Ultras
 
     
 
Was heißt Ultras?
Das Wort ist die Abkürzung von Ultramanie>> Ultramanie setzt sich zusammen aus Ultra> besonders stark ; Manie> Bessenheit/Leidenschaft. Die ersten Ultras (Fangruppen) begannen bereits 1968 in Italien mit der anderen Art ihre Mannschaft zu unterstützen. Ultratypische Merkmale sind: straff geordnete innere Struktur, Heim- und Auswärtstransparente, eigene Symbole, diverse Souvenirs und eine große mobilisierbare Masse, die dem Takt der Trommelschläge folgt. Chöre werden durch bunte Rauchschwaden, großzügige Choreos, Spruchbandtexte, sowie zahllose Schwenkfahnen, Doppelhalter ect. ergänzt. Wie sehen die Zukunftsaussichten für die deutsche Ultraszene aus? Man zwingt uns zumeist und zu überhöhten Preisen für 90 Minuten ein Stück Plastik für den Allerwertesten zu schieben, sofern wir das Spiel aus dem Gästeblock verfolgen wollen. Es bedarf nicht der Fähigkeit eines Hellsehers, wenn man dem aktiven Teil der Fanszene eine düstere Zukunft prophezeit. Einschränkungen und Verbote oder überharte Reaktionen bei Zuwiderhandlungen vermiesen jedem Aktivisten den Fußball-Alltag. Natürlich finden zuweilen Choreographien auch den Beifall in den Manageretagen und VIP-Loungen. Aber mittelfristig hat man die Befürchtung, daß solche Aktionen mehr zum geduldeten Beiwerk degradiert werden und es nur müde belächelt wird, wenn irgendwelche ``Kasper`` zwischen Merchandising-Präsentation und dem eigentlichen Event – dem Fußball – die Pausen füllen.

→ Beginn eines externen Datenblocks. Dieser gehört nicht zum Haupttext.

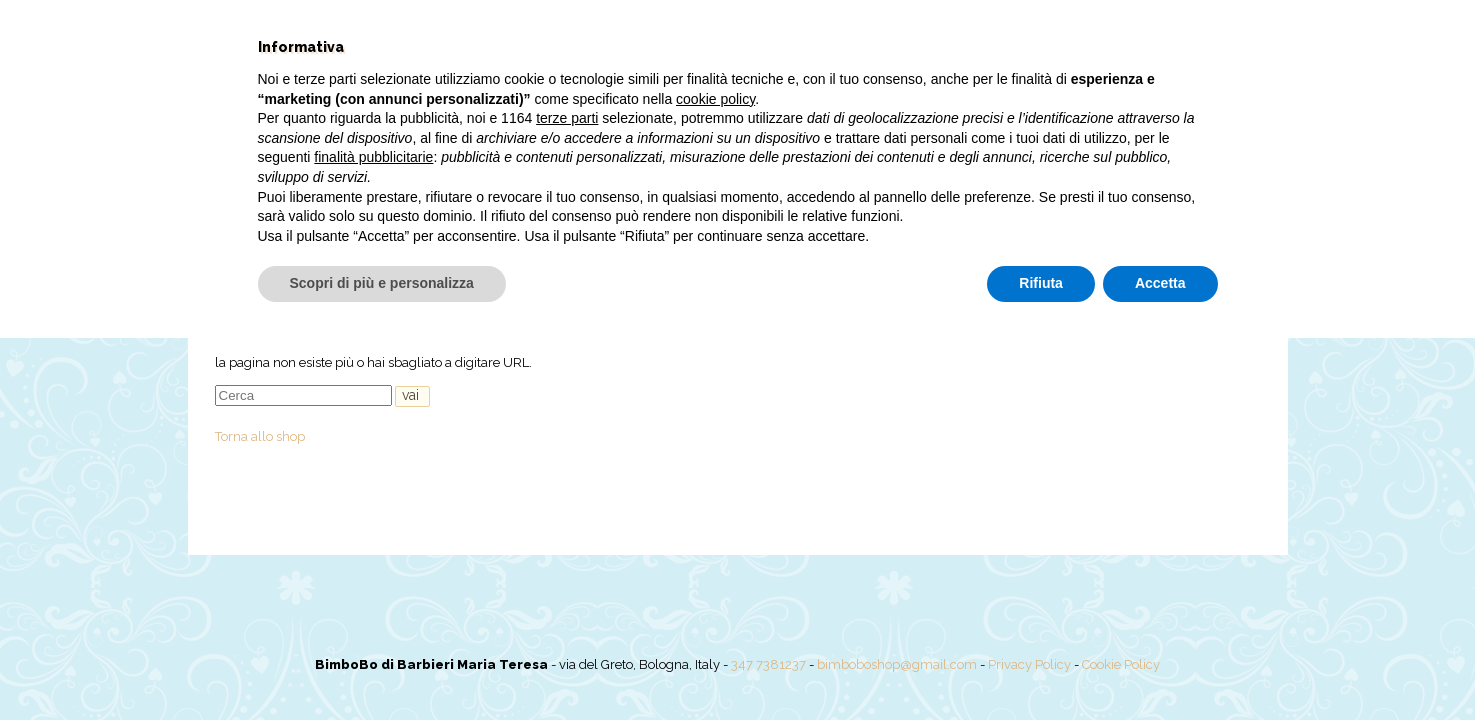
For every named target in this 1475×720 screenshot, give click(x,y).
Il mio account (1048, 234)
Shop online (579, 234)
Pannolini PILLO (780, 234)
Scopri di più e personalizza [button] (382, 665)
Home (393, 234)
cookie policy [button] (715, 481)
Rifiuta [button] (1041, 665)
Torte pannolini (917, 234)
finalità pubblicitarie (373, 539)
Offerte (672, 234)
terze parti (567, 500)
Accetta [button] (1160, 665)
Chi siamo (476, 234)
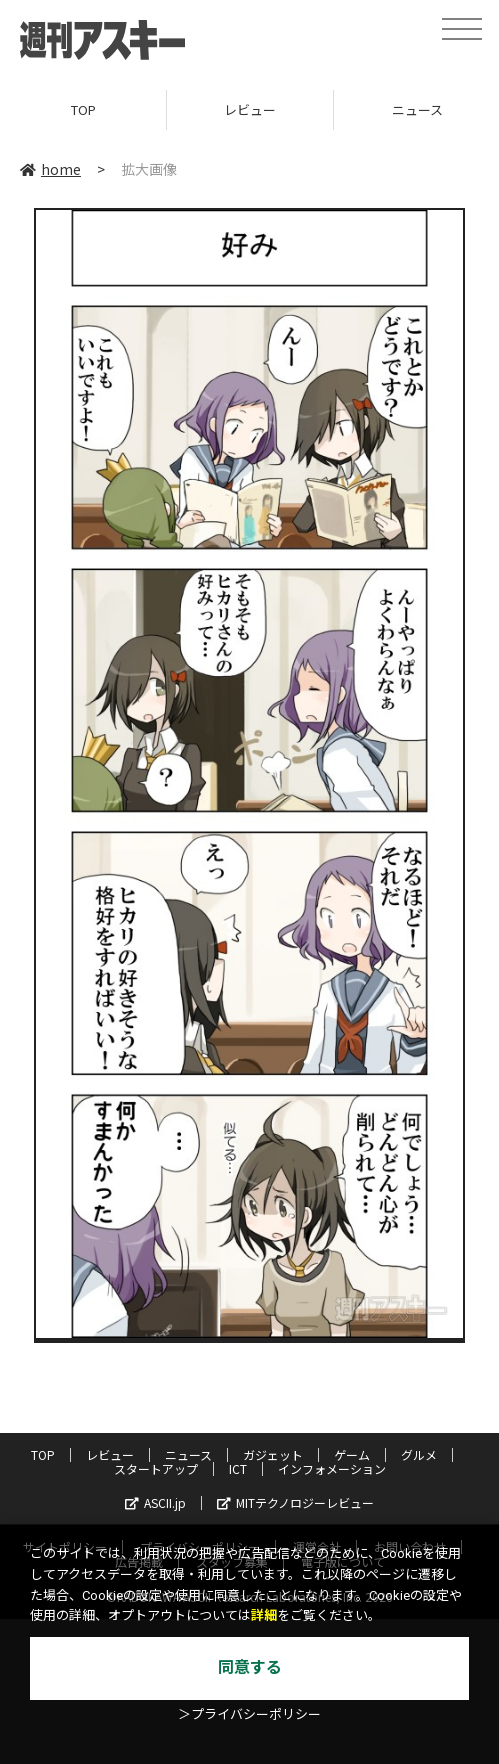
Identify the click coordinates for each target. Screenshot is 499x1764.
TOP (83, 109)
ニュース (188, 1454)
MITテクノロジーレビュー (295, 1502)
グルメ (419, 1454)
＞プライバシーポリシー (249, 1714)
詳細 (264, 1615)
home (50, 169)
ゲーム (352, 1454)
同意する (250, 1667)
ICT (238, 1468)
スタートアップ (156, 1468)
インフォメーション (332, 1468)
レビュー (250, 109)
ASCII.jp (155, 1502)
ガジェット (273, 1454)
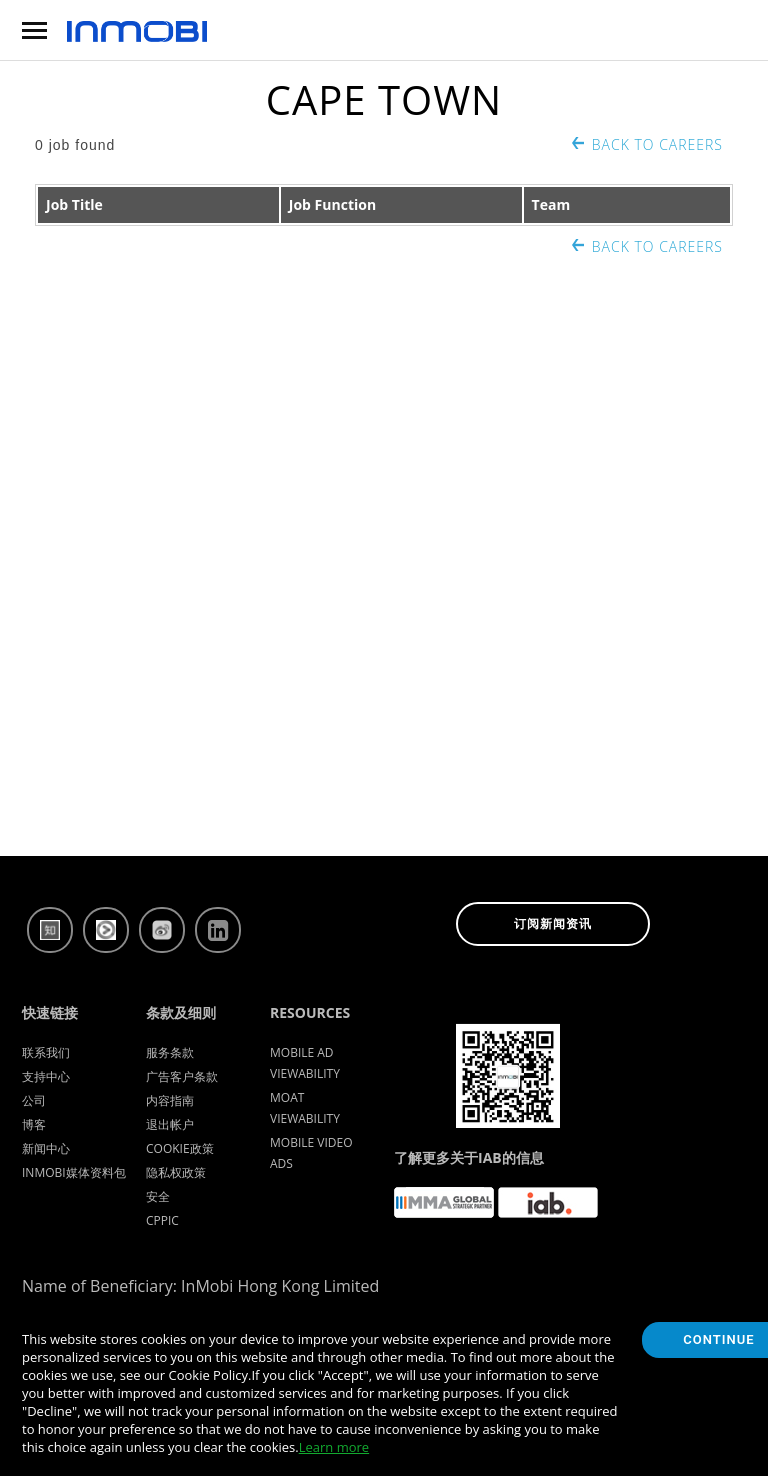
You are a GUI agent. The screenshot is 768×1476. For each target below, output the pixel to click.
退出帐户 (170, 1124)
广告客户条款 (182, 1076)
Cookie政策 (180, 1148)
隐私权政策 (176, 1172)
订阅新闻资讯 (553, 924)
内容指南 (170, 1100)
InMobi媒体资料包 (74, 1172)
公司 (34, 1100)
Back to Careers (657, 144)
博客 (34, 1124)
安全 (158, 1196)
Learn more (334, 1447)
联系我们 (46, 1052)
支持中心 (46, 1076)
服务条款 (170, 1052)
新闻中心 (46, 1148)
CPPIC (162, 1220)
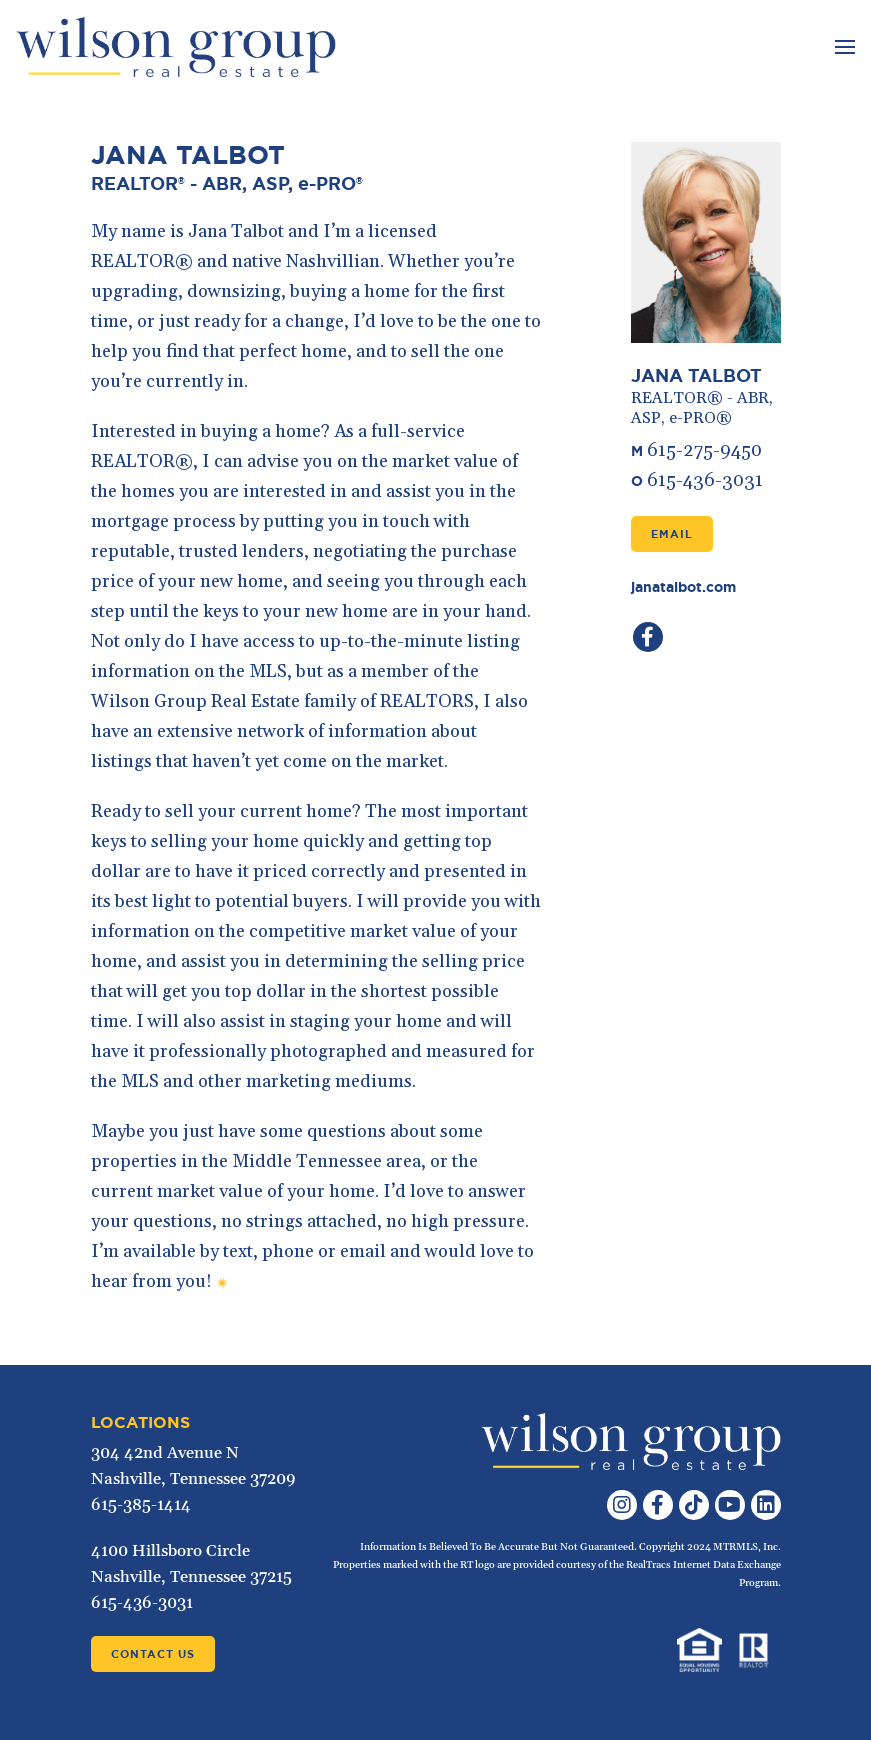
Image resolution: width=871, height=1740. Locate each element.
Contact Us (153, 1654)
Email (672, 534)
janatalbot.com (683, 587)
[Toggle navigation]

Die junge deutsche Ultraszene gilt in den Augen von Zukunftsforschern schon jetzt als ``Little Italy`` und damit als heißer Kandidat für die Eroberung der Ultra-Krone, weil man im Gegensatz zu allen anderen Konkurrenten die größte Anzahl mobilisierbarer Fans stellt und innerhalb von zwei Jahren einen enormen inneren und äußeren Wandel vollzog, der sowohl die Äußerlichkeiten, als auch die Gesänge veränderte und den Weg zum Gipfel ebnet. Lasst diese vielleicht einzige Hoffnung nicht untergehen und sorgt dafür, daß das Spektakel auf den Rängen weiterhin verstärkt wird.